Magnitude and Directionality of Interaction in Ion Pairs of Ionic Liquids: Relationship with Ionic Conductivity

Abstract

The intermolecular interaction energies of nine ion pairs of room temperature ionic liquids were studied by MP2/6-311G** level ab initio calculations. The magnitude of the interaction energies of 1-ethyl-3-methylimidazolium (emim) complexes follows the trend CF₃CO₂^- > BF₄^- > CF₃SO₃^- > (CF₃SO₂)₂N^- ∼ PF₆^- (−89.8, −85.2, −82.6, −78.8, and −78.4 kcal/mol, respectively). The interaction energies of BF₄^- complexes with emim, ethylpyridinium (epy), N-ethyl-N,N,N-trimethylammonium ((C₂H₅)(CH₃)₃N), and N-ethyl-N-methylpyrrolidinium (empro) are not very different (−85.2, −82.8, −84.6, and −84.4 kcal/mol, respectively), while the size of the orientation dependence of the interaction energies follows the trend emim > epy ∼ (C₂H₅)(CH₃)₃N > empro. Comparison with the experimental ionic conductivities shows that the magnitude and directionality of the interaction energy of the ion pairs play a crucial role in determining the ionic dissociation/association dynamics in the ionic liquids. The electrostatic interaction is the major source of attraction between ions.
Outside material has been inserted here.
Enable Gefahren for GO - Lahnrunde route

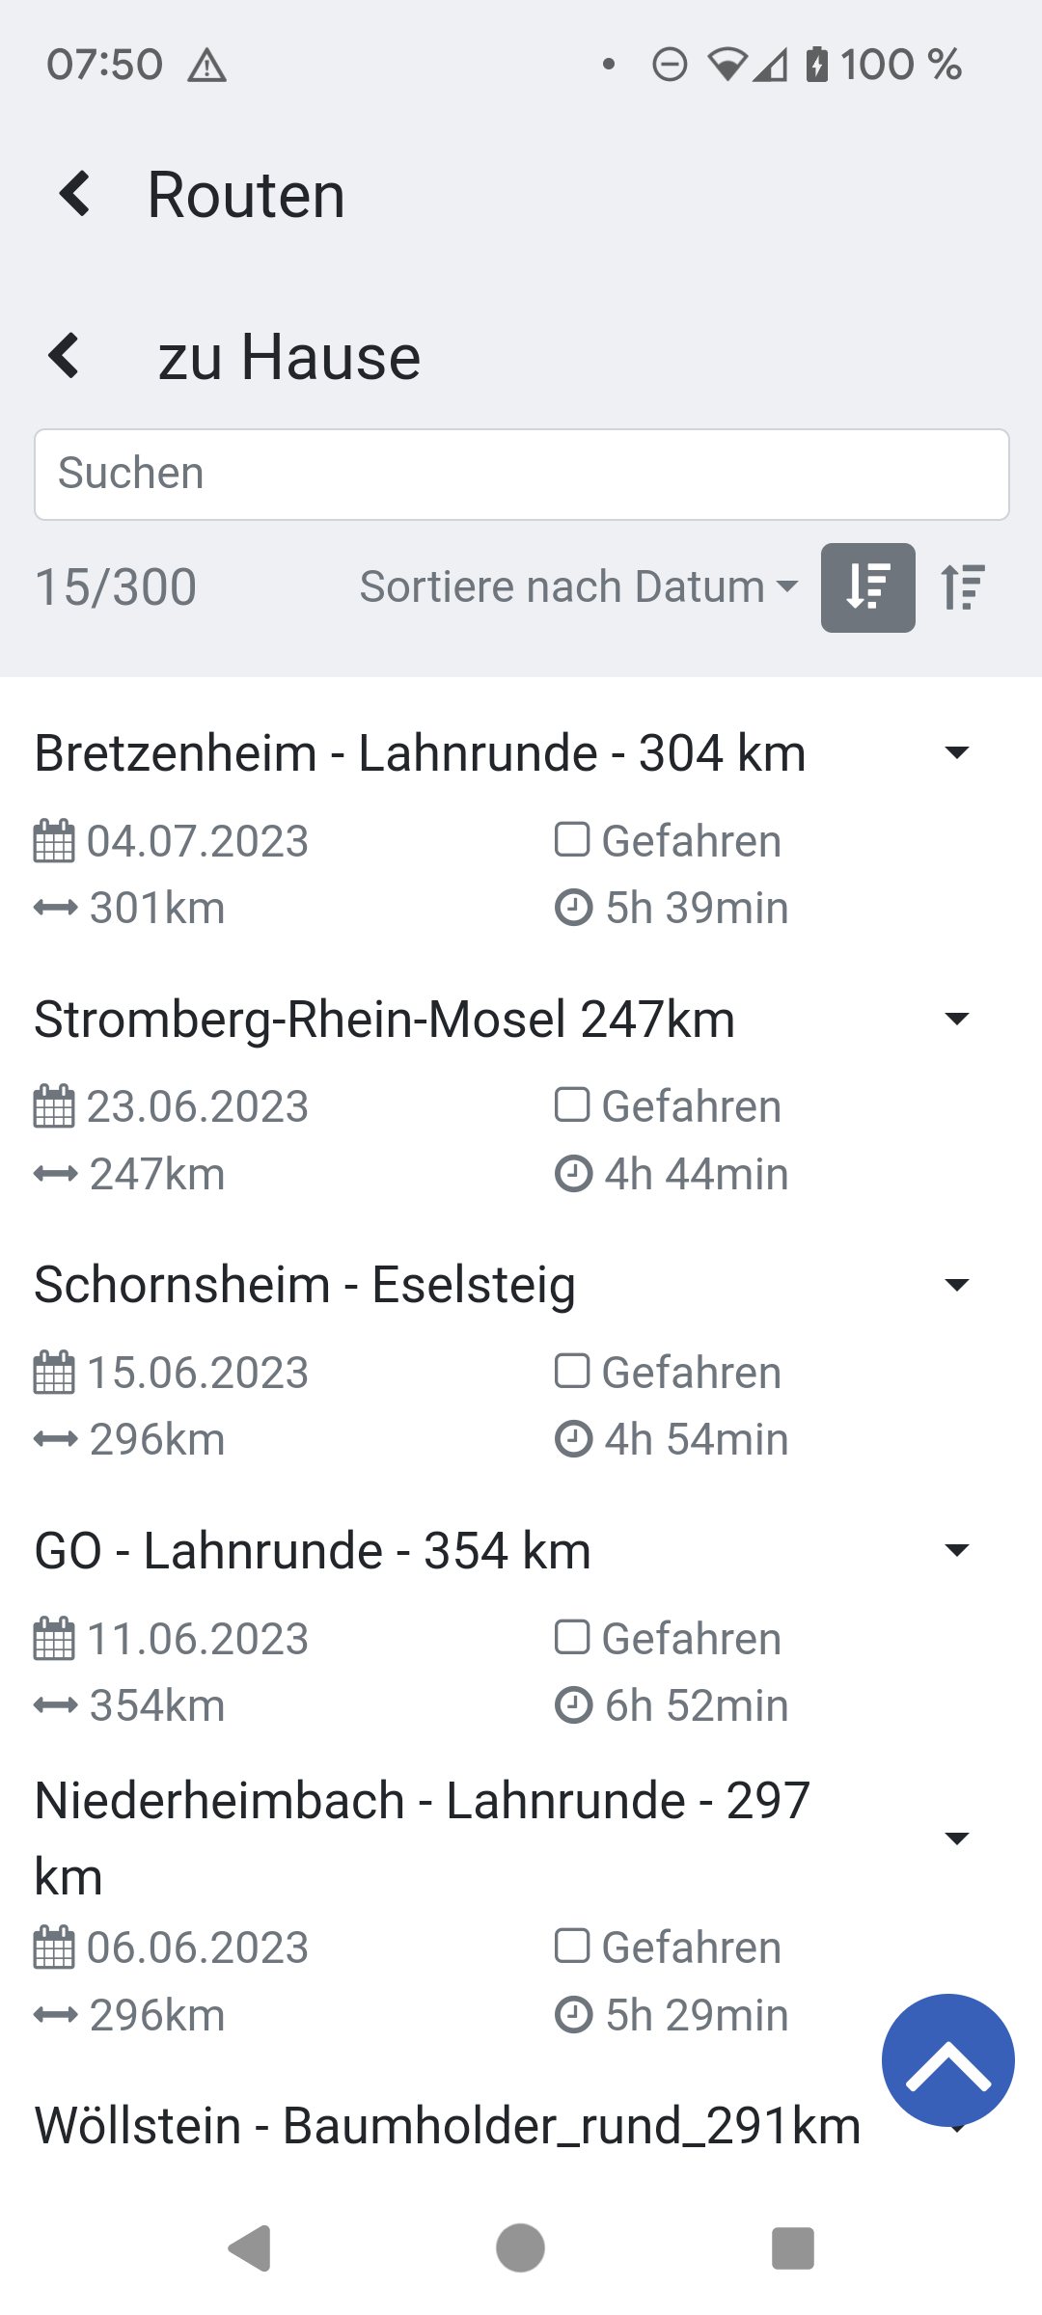(572, 1637)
The induction contribution is small but not negligible. The hydrogen bonding with the C₂−H of imidazolium is not essential for the attraction in the ion pair. The interaction energy of the BF₄^- complex with 1-ethyl-2,3-dimethylimidazolium (em2im) (−81.8 kcal/mol) is only 4% smaller than that of the emim complex.